→ **Consigne**
Prolongez, s'il vous plaît, le document source sur le théâtre populaire et l'éducation populaire en reprenant juste après sa dernière phrase.

→ **Document source**

/---

La CCAS est issue de cette réflexion sur le service public et sur l’éducation populaire. C’est de l’ignorance, de l’obscurantisme qui génère la haine, qu’il faut s’émanciper. Apprendre à penser par soi-même, se confronter à la différence, offre la possibilité de s’affranchir de l’assignation identitaire, qu’elle soit géographique, sociale, religieuse, raciale, de genre… Les outils de l’éducation populaire permettent de passer du bavardage à la parole, de la gesticulation au geste, de la dispersion à la pensée. L’éducation populaire est une élévation permanente.
Les agents et leur famille qui fréquentent les villages vacances de la CCAS sont aussi des travailleurs. Quelle peut être la place du théâtre dans le monde du travail, dans l’entreprise ?
R. Renucci – Si j’avais la possibilité de présider aux destinées du Festival d’Avignon, je ferais tout pour que les comités d’entreprise redeviennent nos premiers spectateurs. Ce sont eux qui ont fait l’histoire de la décentralisation théâtrale. Jean Vilar (fondateur du Festival d’Avignon, ndlr) s’appuyait énormément sur les comités d’entreprise : dans les régions, les mineurs de Saint-Etienne ou du Nord de la France étaient nos premiers spectateurs, qui avaient tant à partager avec les comédiens.
Aujourd’hui, le théâtre s’est complètement embourgeoisé. L’individualisme et la compétition dont nous parlions tout à l’heure sont devenus le modèle social dominant. Les comités d’entreprises peuvent permettre de retisser les relations entre les salariés. Ils représentent la véritable modernité.
Cet été, le théâtre populaire s’invite en Île-de-France et en Corse
En juillet et août, les Tréteaux de France proposent plusieurs évènements accessibles gratuitement aux agents en vacances en Corse et aux habitants de l’Île-de-France.

\---

→ **Données fournies**
/---

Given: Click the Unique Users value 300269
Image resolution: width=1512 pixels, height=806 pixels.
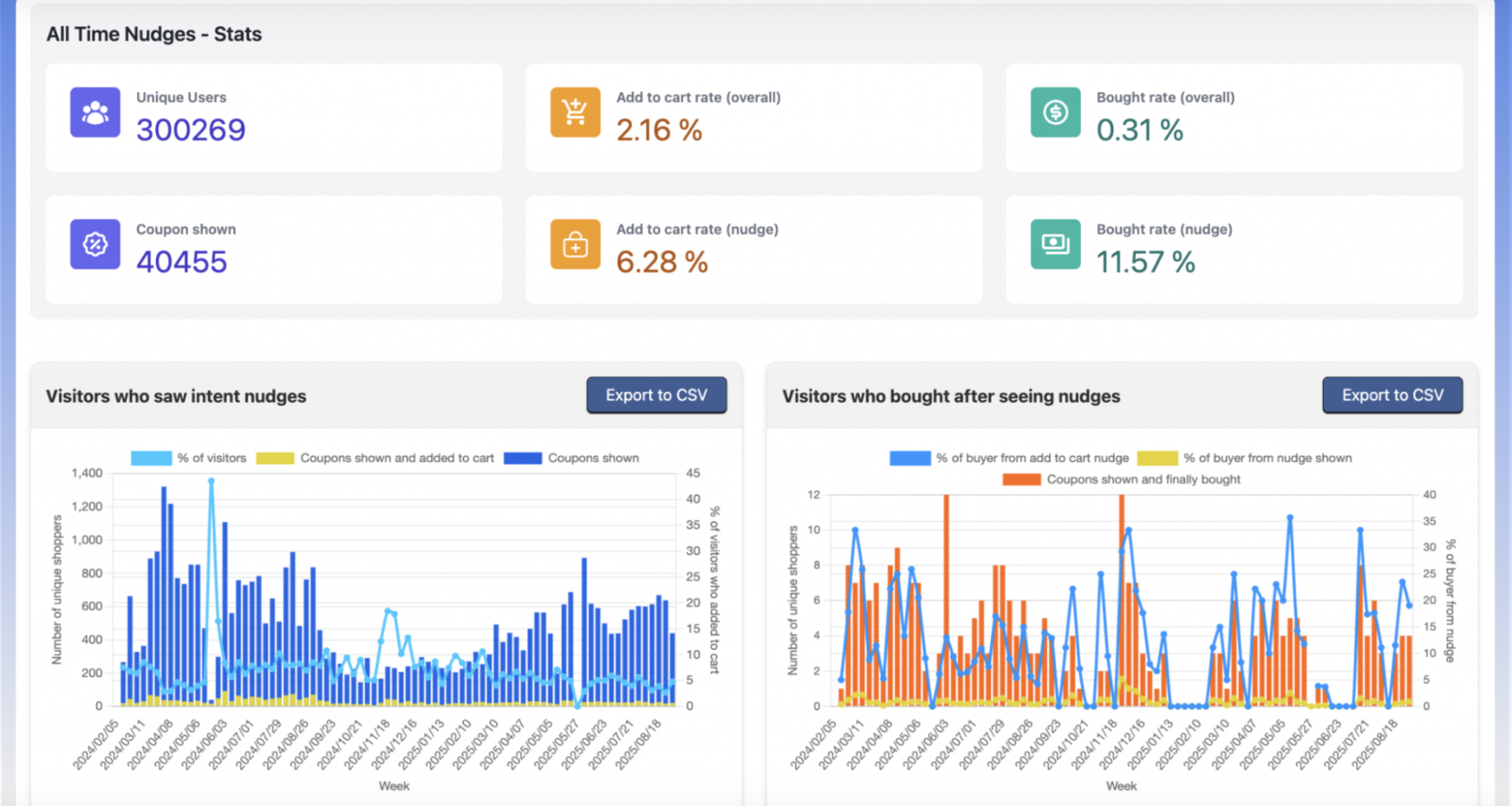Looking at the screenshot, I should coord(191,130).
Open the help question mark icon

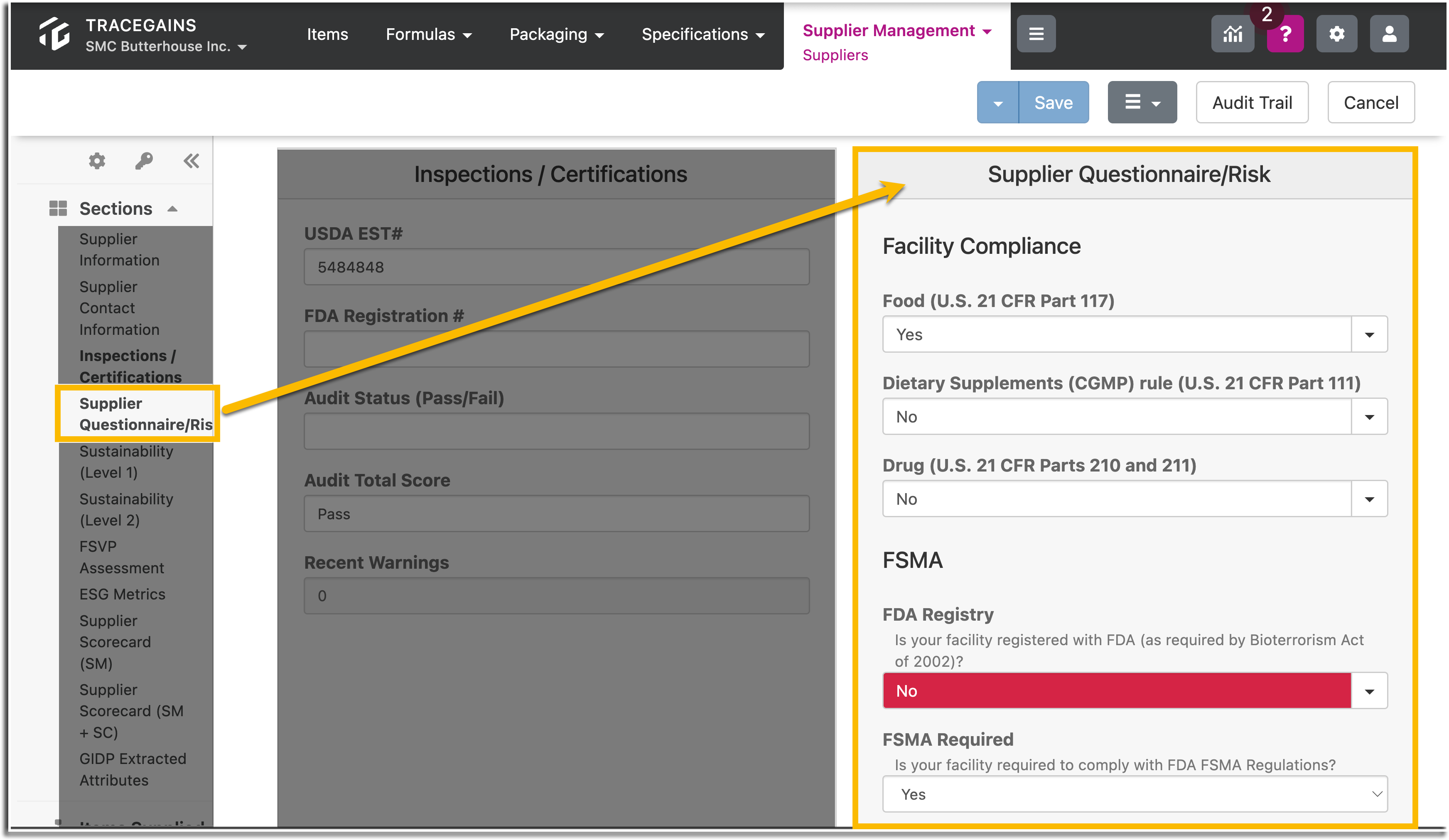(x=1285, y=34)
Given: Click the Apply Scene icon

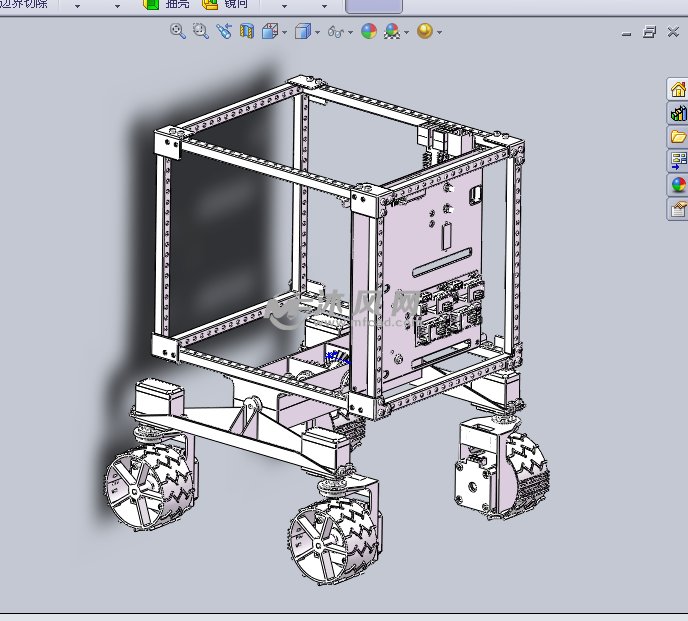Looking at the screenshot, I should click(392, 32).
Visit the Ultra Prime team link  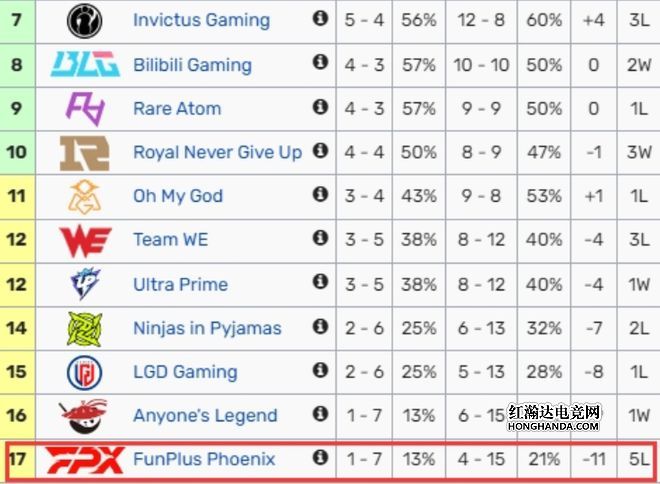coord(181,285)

\---
/---

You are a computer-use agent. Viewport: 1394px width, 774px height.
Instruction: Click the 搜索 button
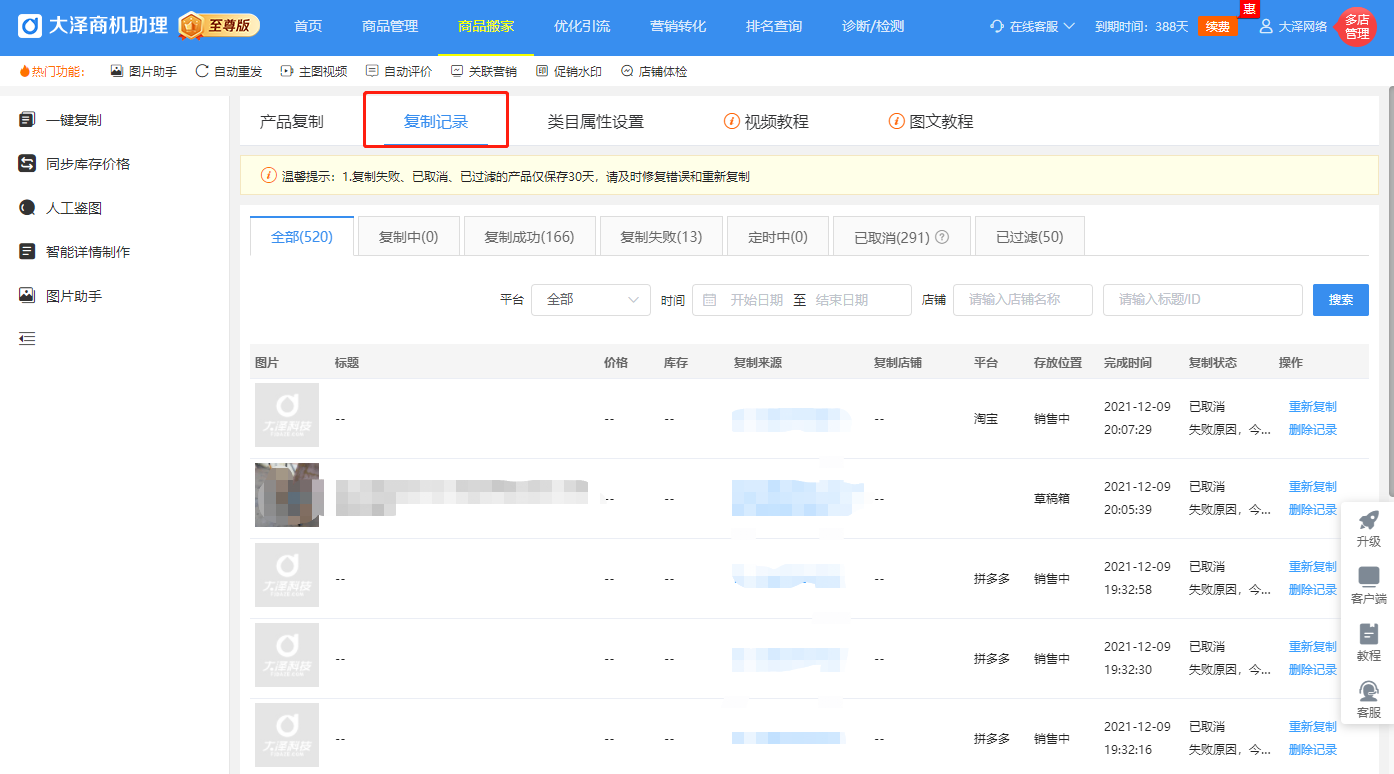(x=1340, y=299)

\---

→ **Réponse**
Les Rencontres Internationales de Théâtre en Corse
Cette année, les 23èmes Rencontres Internationales de Théâtre en Corse se dérouleront du 17 juillet au 14 août dans les villages du Giussani. Les électriciens et gaziers et leur famille en vacances à Marinca-Porticcio, Borgo ou dans les autres villages vacances de l’île sont chaleureusement invités à venir pimenter leur séjour grâce aux ateliers et spectacles qui seront proposés.
Renseignements et inscriptions sur ccas.fr > rubrique Culture ou le site web de l’Aria.
L’Île-de-France fête le théâtre
Du 10 juillet au 29 août, le festival « L’Île-de-France fête le théâtre » offre une centaine de représentations à tous les habitants d’Île-de-France. Les électriciens et gaziers de la région, leur famille et amis qui ne pourraient pas partir en vacances cet été sont invités à venir profiter de ces spectacles de théâtre et ateliers de jeu sur toute la période, gratuitement, sur inscription.
Un moment ludique, sous chapiteau ou en plein air, pour retrouver la petite reine pour un tour de piste, débattre du combat de Greta Thunberg pour l’environnement, prendre un moment poétique en Boîte et faire appel aux poètes, aux textes et à la langue. Les familles pourront ainsi allier les plaisirs de la baignade et du jeu théâtral !
Le festival se déroulera sur trois bases de loisirs : Cergy-Pontoise (Val d’Oise), Saint-Quentin en Yvelines (Yvelines) et le Port aux Cerises (Essonne).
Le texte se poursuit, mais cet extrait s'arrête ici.